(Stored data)
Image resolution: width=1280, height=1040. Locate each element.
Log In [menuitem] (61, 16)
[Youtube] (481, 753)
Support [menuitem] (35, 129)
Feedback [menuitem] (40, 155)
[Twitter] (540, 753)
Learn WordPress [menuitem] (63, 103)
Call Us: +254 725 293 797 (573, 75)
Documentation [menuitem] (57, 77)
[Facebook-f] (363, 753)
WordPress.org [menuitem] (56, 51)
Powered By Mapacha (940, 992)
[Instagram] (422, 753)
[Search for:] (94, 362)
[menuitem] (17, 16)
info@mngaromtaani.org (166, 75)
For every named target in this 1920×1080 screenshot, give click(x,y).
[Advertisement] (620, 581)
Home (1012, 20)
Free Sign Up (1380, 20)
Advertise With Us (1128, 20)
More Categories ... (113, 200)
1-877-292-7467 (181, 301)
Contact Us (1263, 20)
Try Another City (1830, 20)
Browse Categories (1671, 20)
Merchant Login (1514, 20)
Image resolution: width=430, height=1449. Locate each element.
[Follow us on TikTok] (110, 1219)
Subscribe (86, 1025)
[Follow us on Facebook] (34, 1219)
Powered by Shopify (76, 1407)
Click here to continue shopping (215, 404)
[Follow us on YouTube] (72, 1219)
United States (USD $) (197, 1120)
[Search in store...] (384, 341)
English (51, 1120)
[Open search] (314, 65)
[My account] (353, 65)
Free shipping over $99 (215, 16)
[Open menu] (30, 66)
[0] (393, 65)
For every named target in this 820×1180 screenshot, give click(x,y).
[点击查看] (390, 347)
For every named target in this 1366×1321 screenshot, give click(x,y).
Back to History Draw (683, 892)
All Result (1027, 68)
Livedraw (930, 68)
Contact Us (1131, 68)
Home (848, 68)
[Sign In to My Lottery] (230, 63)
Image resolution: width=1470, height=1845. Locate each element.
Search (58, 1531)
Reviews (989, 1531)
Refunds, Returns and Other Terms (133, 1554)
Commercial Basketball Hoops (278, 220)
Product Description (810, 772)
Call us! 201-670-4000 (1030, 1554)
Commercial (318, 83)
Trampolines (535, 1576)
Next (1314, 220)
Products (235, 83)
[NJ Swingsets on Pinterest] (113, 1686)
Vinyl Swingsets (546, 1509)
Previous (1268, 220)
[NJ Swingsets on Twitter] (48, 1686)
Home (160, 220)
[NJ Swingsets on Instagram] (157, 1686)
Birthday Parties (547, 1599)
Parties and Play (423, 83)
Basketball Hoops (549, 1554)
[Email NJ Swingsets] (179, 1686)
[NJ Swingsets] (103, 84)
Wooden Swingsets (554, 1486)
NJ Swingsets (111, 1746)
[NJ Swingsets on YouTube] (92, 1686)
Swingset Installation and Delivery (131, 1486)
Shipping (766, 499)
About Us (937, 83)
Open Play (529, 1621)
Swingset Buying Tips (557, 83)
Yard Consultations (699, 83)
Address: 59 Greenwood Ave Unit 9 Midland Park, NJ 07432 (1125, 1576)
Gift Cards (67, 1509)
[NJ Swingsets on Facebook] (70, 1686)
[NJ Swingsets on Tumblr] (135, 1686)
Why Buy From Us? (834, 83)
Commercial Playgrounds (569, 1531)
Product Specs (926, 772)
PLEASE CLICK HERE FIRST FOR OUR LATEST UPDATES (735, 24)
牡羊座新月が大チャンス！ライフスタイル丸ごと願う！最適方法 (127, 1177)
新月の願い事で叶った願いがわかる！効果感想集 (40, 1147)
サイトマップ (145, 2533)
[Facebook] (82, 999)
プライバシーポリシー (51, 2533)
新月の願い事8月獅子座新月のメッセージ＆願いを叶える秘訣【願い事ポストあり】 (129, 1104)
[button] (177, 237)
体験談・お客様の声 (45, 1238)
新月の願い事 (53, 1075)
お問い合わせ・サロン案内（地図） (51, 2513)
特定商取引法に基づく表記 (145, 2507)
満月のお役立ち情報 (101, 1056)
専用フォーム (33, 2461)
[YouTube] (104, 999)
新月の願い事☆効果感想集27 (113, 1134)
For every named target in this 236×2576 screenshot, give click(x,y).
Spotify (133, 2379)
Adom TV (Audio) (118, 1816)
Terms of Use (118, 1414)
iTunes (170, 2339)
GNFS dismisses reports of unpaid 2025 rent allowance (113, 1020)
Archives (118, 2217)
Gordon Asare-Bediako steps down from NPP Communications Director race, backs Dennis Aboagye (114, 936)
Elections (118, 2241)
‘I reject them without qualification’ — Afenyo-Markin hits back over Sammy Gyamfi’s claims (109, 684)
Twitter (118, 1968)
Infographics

_WHAT YOU WILL DO_
Write down, word for word, the lines above from the one containing "For every named target in this 1920×1080" through the one containing "[点击查看] (390, 347)", both ends included.

_EXERCISE SOLUTION_
For every named target in this 1920×1080 screenshot, give click(x,y).
[Advertisement] (620, 581)
Home (1012, 20)
Free Sign Up (1380, 20)
Advertise With Us (1128, 20)
More Categories ... (113, 200)
1-877-292-7467 (181, 301)
Contact Us (1263, 20)
Try Another City (1830, 20)
Browse Categories (1671, 20)
Merchant Login (1514, 20)
Image resolution: width=430, height=1449. Locate each element.
[Follow us on TikTok] (110, 1219)
Subscribe (86, 1025)
[Follow us on Facebook] (34, 1219)
Powered by Shopify (76, 1407)
Click here to continue shopping (215, 404)
[Follow us on YouTube] (72, 1219)
United States (USD $) (197, 1120)
[Search in store...] (384, 341)
English (51, 1120)
[Open search] (314, 65)
[My account] (353, 65)
Free shipping over $99 (215, 16)
[Open menu] (30, 66)
[0] (393, 65)
For every named target in this 820×1180 screenshot, give click(x,y).
[点击查看] (390, 347)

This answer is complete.